• JOBS
1. In two sentences, summarize the passage on contact modeling that appears below.
2. Using the passage on contact modeling below, answer each question briefly:
(a) How many general cases of contact does it list?
(b) What two designations must the surfaces in a contact pair receive?
(c) What hard material is named as something a metal with low yield stress might contact?
3. From the passage on contact modeling below, quote the part from "2.4.2 Contacting Surfaces" up to and including "another solid.".

---------- PAGE TEXT ----------

You can do this by defining constraints in an analysis.
At the most basic level, constraints can simply be used to enforce
prescribed relationships between the displacements or velocities of individual
nodes in the mesh. You can also specify
relationships between motion of groups
of nodes.

2.4.2 Contacting Surfaces and Interfaces
In addition to being subject to forces or prescribed
displacements, solid objects are often loaded by coming into contact with
another solid.
Modern finite element codes contain sophisticated
capabilities for modeling contact.
Unfortunately, contact can make a computation much more difficult,
because the region where the two solids come into contact is generally not
known a priori, and must be
determined as part of the solution. This
almost always makes the problem nonlinear
even if both contacting solids are linear
elastic materials. In addition, if there
is friction between the contacting solids, the solution is history dependent.
For
this reason, many options are available in finite element packages to control
the way contacting surfaces behave.
There
are three general cases of contact that you may need to deal with:
1. A deformable solid contacts a stiff, hard solid whose
deformation may be neglected. In this
case the hard solid is modeled as a rigid
surface, as outlined below.
2.
You may need to
model contact between two deformable solids
3. The solid comes into contact with itself during the
course of deformation (this is common in components made from rubber, for
example, and also occurs during some metal forming operations).
Whenever
you model contact, you will need to
1. Specify pairs of surfaces that might come into
contact. One of these must be designated
as the master surface and the other
must be designated as the slave surface. (If
a surface contacts itself, it is both a master and a slave. Kinky!)
2. Define the way the two surfaces interact, e.g. by
specifying the coefficient of friction between them.
Modeling
a stiff solid as a rigid surface: In
many cases of practical interest one of the two contacting solids is much more
compliant than the other. Examples
include a rubber in contact with metal, or a metal with low yield stress in
contact with a hard material like a ceramic.
As long as the stresses in the stiff or hard solid are not important,
its deformation can be neglected.
In
this case the stiffer of the two solids may be idealized as a rigid surface. Both 2D and 3D rigid surfaces can be created,
as shown in the figure.

---------- RECORD EXCERPTS ----------

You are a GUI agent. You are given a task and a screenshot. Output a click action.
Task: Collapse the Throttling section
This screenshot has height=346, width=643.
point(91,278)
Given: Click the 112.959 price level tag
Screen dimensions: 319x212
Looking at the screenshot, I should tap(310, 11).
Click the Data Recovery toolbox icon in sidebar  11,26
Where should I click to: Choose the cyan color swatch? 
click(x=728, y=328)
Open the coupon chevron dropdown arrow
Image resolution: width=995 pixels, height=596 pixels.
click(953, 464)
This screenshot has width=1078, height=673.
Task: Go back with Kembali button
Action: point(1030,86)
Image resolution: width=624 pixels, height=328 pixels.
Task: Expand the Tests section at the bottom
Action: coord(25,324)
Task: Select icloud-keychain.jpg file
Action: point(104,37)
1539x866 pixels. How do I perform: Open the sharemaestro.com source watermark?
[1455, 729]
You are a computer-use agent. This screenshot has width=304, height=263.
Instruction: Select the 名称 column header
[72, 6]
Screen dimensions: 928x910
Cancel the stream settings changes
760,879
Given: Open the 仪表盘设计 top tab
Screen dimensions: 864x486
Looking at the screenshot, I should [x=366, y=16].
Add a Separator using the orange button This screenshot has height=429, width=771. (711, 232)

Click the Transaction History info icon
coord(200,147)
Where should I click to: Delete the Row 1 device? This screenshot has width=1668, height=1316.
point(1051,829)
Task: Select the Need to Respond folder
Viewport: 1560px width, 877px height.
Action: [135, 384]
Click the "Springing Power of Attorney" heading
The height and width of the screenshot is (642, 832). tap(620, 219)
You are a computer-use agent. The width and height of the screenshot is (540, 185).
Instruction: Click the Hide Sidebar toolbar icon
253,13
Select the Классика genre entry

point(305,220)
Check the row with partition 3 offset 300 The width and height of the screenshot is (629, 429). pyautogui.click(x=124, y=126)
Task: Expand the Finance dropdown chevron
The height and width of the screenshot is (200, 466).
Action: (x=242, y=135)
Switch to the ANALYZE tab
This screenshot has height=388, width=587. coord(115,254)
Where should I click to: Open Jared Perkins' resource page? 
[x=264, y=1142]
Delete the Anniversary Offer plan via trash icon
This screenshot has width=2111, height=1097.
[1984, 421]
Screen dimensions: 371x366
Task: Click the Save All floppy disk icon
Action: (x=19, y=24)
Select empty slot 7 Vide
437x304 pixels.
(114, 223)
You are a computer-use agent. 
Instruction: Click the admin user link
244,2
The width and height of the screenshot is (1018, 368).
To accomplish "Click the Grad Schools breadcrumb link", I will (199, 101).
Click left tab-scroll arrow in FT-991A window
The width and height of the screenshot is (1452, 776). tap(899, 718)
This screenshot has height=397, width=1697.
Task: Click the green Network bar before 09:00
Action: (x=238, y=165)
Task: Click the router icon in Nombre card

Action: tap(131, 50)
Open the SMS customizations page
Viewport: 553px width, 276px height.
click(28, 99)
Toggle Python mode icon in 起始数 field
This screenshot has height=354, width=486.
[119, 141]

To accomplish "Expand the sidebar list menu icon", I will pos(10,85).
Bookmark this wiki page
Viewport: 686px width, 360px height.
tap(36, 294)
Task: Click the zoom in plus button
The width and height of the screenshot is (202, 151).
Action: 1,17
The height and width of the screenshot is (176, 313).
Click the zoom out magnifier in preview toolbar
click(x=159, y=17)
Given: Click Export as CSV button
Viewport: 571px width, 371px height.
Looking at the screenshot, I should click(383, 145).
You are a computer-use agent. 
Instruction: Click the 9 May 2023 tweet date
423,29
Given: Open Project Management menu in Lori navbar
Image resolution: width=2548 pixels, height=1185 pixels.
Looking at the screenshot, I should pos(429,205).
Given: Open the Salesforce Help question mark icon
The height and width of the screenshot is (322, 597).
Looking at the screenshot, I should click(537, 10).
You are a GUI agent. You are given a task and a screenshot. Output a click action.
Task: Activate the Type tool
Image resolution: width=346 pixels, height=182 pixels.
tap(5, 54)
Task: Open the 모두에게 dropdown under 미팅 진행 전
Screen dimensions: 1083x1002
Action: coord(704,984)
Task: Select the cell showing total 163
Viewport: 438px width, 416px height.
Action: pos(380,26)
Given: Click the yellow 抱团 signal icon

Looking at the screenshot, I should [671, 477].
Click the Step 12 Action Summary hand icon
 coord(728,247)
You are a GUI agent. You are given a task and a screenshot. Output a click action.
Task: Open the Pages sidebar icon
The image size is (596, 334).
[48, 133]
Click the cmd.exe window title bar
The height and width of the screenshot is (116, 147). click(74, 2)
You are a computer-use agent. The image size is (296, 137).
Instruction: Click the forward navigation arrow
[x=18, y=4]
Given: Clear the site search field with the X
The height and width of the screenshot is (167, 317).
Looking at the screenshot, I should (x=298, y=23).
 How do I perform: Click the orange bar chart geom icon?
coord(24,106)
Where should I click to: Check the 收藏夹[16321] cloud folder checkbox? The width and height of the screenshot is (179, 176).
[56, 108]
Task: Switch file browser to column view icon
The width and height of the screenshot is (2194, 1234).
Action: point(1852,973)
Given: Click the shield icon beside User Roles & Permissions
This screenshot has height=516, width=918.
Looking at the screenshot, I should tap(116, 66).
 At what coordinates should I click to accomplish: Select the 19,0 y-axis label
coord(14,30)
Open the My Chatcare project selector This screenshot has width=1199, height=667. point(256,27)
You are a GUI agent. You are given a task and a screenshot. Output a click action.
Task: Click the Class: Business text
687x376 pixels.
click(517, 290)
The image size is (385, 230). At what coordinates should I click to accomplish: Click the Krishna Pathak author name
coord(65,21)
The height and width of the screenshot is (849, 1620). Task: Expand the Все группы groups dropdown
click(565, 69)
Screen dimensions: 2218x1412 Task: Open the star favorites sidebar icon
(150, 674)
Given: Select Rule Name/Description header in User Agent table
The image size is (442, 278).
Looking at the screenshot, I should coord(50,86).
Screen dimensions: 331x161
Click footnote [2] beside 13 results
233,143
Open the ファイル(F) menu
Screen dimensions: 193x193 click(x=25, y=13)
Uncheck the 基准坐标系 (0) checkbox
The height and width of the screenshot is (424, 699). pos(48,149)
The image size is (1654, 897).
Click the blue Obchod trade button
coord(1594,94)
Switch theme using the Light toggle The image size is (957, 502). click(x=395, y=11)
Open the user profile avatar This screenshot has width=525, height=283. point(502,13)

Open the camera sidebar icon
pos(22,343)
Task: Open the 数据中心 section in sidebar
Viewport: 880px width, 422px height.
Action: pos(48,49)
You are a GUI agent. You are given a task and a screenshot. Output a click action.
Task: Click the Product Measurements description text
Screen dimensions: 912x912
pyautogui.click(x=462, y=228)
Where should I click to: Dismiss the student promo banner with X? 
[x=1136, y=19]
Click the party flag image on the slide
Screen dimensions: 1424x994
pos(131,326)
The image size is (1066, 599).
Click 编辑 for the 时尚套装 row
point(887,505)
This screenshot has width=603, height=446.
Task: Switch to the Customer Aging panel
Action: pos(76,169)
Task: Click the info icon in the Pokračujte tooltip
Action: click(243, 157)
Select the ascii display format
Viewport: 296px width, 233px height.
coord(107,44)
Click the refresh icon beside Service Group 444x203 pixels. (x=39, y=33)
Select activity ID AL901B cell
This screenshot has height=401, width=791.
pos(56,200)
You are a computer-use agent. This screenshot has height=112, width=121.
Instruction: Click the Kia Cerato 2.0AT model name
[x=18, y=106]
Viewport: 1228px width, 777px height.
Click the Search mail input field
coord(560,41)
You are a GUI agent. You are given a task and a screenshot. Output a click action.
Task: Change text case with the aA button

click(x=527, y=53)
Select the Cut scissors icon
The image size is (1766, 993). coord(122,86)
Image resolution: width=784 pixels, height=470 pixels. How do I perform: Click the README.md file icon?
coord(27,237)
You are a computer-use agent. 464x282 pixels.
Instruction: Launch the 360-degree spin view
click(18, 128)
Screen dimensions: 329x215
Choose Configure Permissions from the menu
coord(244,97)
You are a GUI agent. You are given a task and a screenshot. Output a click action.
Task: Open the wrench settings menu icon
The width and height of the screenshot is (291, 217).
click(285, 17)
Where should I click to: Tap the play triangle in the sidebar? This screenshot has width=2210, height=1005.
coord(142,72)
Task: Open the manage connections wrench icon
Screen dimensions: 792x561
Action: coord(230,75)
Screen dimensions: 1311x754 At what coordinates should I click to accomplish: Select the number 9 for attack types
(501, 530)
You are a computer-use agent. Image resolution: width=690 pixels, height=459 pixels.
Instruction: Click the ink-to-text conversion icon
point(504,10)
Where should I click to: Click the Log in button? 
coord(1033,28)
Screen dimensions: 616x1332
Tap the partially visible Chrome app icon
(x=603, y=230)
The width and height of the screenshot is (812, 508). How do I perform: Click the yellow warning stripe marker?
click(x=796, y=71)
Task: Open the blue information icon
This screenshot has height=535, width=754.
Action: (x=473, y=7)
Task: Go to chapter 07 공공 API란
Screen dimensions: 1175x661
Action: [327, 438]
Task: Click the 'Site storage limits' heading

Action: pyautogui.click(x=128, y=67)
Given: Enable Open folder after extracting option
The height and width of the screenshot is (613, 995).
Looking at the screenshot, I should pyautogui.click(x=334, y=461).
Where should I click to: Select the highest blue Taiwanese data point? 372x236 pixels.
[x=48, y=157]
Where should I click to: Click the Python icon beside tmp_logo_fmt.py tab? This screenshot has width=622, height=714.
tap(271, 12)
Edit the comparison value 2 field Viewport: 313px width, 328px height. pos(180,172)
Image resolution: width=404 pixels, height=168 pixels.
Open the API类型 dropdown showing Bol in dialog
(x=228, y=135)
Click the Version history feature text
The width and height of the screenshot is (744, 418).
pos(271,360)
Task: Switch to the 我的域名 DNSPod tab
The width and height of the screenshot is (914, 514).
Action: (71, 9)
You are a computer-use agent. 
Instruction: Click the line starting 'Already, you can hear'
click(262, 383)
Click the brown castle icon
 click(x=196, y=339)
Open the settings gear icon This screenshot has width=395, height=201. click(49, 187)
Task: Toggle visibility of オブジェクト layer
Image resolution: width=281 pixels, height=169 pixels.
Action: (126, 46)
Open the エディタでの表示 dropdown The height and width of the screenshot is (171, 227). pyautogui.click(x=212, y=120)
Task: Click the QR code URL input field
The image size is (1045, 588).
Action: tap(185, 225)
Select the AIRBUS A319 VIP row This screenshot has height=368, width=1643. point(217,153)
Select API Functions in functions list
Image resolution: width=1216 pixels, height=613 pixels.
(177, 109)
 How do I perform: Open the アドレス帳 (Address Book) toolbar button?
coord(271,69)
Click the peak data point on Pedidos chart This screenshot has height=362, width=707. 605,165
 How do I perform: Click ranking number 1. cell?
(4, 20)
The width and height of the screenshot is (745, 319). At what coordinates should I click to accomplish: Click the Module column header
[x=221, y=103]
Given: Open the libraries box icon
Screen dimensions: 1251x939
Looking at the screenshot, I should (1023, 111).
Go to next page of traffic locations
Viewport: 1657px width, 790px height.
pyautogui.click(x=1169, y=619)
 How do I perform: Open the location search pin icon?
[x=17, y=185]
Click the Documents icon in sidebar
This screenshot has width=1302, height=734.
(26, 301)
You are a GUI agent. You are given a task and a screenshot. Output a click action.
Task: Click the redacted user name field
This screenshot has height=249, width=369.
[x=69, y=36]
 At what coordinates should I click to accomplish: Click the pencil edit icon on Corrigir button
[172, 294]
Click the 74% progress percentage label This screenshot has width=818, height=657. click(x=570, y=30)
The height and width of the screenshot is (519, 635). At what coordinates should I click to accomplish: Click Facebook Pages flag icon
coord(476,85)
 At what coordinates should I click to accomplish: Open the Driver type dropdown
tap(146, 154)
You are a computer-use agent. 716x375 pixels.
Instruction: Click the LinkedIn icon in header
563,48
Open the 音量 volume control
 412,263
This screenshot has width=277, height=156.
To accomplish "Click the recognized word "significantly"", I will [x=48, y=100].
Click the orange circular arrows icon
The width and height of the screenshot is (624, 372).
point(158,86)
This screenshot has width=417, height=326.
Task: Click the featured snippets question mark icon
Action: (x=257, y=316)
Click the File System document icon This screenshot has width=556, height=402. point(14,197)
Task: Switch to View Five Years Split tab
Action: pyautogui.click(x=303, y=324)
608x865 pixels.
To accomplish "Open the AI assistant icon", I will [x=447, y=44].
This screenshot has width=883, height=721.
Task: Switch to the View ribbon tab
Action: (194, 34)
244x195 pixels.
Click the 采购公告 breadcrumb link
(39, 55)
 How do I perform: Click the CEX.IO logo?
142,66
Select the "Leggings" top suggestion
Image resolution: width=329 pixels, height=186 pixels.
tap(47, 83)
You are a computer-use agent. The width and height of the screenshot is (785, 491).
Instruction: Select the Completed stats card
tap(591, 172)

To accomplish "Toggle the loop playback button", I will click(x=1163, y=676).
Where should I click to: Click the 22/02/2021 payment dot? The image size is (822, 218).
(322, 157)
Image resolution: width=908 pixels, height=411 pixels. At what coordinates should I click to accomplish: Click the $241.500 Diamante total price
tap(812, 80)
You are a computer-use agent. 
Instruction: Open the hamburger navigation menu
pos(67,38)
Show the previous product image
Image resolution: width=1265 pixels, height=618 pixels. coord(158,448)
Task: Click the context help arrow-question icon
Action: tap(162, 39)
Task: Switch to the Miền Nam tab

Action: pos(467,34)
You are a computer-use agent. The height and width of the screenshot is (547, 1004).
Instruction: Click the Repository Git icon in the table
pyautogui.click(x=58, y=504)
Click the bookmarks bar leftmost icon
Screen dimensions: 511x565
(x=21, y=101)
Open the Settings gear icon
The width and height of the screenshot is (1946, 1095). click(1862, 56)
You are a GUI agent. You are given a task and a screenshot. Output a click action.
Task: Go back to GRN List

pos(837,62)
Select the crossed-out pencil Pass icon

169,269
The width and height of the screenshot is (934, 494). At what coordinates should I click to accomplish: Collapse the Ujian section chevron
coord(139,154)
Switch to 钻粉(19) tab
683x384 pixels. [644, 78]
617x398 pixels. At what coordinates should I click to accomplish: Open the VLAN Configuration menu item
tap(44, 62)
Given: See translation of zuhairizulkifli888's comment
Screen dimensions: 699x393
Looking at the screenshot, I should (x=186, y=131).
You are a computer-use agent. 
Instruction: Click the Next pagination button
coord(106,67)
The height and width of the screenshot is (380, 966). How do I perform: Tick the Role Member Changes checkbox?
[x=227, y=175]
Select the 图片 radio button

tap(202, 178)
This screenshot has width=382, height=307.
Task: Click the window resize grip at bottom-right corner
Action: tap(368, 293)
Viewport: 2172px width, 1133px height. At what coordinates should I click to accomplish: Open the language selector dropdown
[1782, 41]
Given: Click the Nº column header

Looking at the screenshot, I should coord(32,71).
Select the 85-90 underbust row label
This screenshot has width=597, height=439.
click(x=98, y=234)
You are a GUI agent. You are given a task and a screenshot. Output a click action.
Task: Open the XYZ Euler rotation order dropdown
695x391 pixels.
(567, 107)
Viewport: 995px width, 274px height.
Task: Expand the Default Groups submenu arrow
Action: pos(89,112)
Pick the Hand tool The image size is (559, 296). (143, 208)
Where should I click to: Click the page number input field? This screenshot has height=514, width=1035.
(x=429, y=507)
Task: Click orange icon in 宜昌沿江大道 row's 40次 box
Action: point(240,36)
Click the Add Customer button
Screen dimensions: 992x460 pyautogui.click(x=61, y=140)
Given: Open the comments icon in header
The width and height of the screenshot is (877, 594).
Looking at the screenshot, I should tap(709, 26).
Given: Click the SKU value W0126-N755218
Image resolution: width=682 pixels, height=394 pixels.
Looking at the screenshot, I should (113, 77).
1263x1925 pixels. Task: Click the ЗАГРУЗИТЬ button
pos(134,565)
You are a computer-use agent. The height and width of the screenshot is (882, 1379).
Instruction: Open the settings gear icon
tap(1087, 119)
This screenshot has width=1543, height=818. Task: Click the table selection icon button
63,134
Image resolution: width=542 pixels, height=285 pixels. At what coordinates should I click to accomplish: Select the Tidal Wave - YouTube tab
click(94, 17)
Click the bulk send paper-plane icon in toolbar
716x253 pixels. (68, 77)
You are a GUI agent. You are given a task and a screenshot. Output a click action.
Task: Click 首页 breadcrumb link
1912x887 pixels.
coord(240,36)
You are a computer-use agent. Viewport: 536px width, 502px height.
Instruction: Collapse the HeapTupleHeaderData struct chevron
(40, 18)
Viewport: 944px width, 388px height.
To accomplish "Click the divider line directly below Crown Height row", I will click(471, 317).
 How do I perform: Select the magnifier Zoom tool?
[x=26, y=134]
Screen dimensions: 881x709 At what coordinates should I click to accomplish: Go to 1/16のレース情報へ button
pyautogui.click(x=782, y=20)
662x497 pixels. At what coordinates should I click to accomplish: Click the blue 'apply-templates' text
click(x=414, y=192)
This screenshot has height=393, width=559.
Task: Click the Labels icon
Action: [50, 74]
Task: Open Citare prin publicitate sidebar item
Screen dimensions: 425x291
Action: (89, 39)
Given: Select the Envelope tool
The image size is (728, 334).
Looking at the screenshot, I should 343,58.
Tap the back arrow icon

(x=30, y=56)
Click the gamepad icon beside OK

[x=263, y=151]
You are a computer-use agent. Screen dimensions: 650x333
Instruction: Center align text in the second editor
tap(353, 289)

----------

• RESULTS
1. Contact between solids makes a finite element computation much harder: the contact region generally isn't known in advance and must be found as part of the solution, which almost always makes the problem nonlinear, and friction makes it history dependent. Modeling contact means specifying pairs of master and slave surfaces and how they interact, and when one solid is much stiffer than the other, the stiffer one may be idealized as a rigid surface.

2.
(a) Three.
(b) Master surface and slave surface.
(c) A ceramic.

3.
2.4.2 Contacting Surfaces and Interfaces
In addition to being subject to forces or prescribed
displacements, solid objects are often loaded by coming into contact with
another solid.